Exercise details – Copy the following items exactly as they appear, line by line.

Data supplied –
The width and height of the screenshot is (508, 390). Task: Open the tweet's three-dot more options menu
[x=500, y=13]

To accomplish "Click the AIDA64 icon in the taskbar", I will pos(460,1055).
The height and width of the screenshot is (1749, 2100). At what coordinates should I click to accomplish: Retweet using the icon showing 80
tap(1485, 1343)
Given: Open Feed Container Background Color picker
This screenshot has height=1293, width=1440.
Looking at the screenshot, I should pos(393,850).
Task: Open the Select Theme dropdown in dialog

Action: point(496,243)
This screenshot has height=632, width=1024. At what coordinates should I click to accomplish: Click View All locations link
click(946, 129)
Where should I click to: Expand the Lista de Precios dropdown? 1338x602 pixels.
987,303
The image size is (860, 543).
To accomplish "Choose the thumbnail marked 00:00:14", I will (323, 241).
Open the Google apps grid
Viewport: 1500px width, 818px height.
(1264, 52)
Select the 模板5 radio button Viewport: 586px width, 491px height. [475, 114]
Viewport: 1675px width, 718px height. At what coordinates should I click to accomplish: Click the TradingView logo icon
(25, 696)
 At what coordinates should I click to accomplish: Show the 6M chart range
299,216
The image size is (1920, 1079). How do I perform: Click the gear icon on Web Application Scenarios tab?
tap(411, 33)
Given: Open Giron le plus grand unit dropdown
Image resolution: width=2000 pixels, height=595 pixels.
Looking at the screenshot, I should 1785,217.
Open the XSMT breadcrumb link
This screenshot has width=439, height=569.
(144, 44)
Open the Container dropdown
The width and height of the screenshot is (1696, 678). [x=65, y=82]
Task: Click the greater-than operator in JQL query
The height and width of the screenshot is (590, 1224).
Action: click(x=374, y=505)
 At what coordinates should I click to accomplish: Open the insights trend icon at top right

Task result –
The width and height of the screenshot is (508, 390). Task: Open the tweet's three-dot more options menu
[x=500, y=13]

To accomplish "Click the AIDA64 icon in the taskbar", I will pos(460,1055).
The height and width of the screenshot is (1749, 2100). At what coordinates should I click to accomplish: Retweet using the icon showing 80
tap(1485, 1343)
Given: Open Feed Container Background Color picker
This screenshot has height=1293, width=1440.
Looking at the screenshot, I should pos(393,850).
Task: Open the Select Theme dropdown in dialog

Action: point(496,243)
This screenshot has height=632, width=1024. At what coordinates should I click to accomplish: Click View All locations link
click(946, 129)
Where should I click to: Expand the Lista de Precios dropdown? 1338x602 pixels.
987,303
The image size is (860, 543).
To accomplish "Choose the thumbnail marked 00:00:14", I will (323, 241).
Open the Google apps grid
Viewport: 1500px width, 818px height.
(1264, 52)
Select the 模板5 radio button Viewport: 586px width, 491px height. [475, 114]
Viewport: 1675px width, 718px height. At what coordinates should I click to accomplish: Click the TradingView logo icon
(25, 696)
 At what coordinates should I click to accomplish: Show the 6M chart range
299,216
The image size is (1920, 1079). How do I perform: Click the gear icon on Web Application Scenarios tab?
tap(411, 33)
Given: Open Giron le plus grand unit dropdown
Image resolution: width=2000 pixels, height=595 pixels.
Looking at the screenshot, I should 1785,217.
Open the XSMT breadcrumb link
This screenshot has width=439, height=569.
(144, 44)
Open the Container dropdown
The width and height of the screenshot is (1696, 678). [x=65, y=82]
Task: Click the greater-than operator in JQL query
The height and width of the screenshot is (590, 1224).
Action: click(x=374, y=505)
 At what coordinates should I click to accomplish: Open the insights trend icon at top right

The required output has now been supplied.